ある家族の肖像を描き、私たちの1年を総括 藤原竜也VS柄本明の“劇薬”舞台『てにあまる』の衝撃
そんな藤原を支え、迎え撃つのが演出も兼ねる柄本だ。誰もが知るクセモノ俳優であり、演劇界の巨人である。“藤原竜也VS柄本明”ーーとは先述したとおりだが、ふたりの“ズレている”掛け合いが面白い。劇中では、彼らが会うのはおよそ20年ぶりなのだという。若き経営者と、さもしい独居老人。立場が大きく異なるふたりは、価値観もまったく異なる。この相反する関係性から生まれるズレも当然あるのだが、激しやすい性格の男を演じる藤原のほとばしる熱情に対し、浮世離れした感のある老人を演じる柄本のサラリと身をかわすような芝居。このズレが面白いのだ。そうしてこのズレは、やがてほかの登場人物との間にも大きく表れてくる。

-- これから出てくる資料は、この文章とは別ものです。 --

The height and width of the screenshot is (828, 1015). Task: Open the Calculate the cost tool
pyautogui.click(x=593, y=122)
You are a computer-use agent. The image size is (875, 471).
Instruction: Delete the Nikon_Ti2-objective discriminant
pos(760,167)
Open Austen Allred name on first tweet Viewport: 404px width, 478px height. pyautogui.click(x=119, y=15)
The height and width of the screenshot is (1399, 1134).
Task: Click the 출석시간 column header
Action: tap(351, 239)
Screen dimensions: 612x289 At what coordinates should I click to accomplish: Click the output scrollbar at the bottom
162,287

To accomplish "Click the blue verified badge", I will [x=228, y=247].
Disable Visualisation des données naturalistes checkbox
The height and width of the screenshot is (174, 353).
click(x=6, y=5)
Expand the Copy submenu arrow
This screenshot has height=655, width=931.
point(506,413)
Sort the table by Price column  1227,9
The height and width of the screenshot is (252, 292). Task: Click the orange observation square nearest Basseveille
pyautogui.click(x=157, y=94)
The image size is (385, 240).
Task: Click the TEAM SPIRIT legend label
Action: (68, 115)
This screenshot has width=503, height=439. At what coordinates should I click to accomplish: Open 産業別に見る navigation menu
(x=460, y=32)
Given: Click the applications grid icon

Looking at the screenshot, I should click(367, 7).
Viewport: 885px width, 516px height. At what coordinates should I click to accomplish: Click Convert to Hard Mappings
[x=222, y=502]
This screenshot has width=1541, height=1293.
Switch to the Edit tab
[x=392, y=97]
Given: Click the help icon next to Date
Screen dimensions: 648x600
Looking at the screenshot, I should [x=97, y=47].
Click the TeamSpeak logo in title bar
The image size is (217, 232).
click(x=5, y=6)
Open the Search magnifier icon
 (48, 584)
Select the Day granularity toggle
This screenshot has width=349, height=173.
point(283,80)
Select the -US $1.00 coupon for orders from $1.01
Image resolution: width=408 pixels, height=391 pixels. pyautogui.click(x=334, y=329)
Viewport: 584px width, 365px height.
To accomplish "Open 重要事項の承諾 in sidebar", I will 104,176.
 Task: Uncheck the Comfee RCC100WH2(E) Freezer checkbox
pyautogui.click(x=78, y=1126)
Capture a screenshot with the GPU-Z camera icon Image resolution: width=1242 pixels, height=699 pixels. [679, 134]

恥ずかしながら筆者は、舞台での高杉を初めて見たのだが、こんなにも素晴らしいとは知らなかった。映像作品での彼にかんしては追いかけてきたつもりだが、いま猛省している。まず、発声、滑舌……などといった、演劇に必要とされるそもそもの基礎力が非常に高いと感じた。彼が演じたのは、藤原演じる男と、佐久間演じる妻に翻弄される役どころだが、男を思い慕う真っ直ぐさと狼狽ぶりを柔軟に演じ、観客から笑いを引き出す役割も引き受けていた。筆者は劇場一階の後方席で、演者たちの細かな表情までは捉えられなかったのだが、高杉の柔軟性によって、“見えないはず”のその表情がありありと浮かんだ。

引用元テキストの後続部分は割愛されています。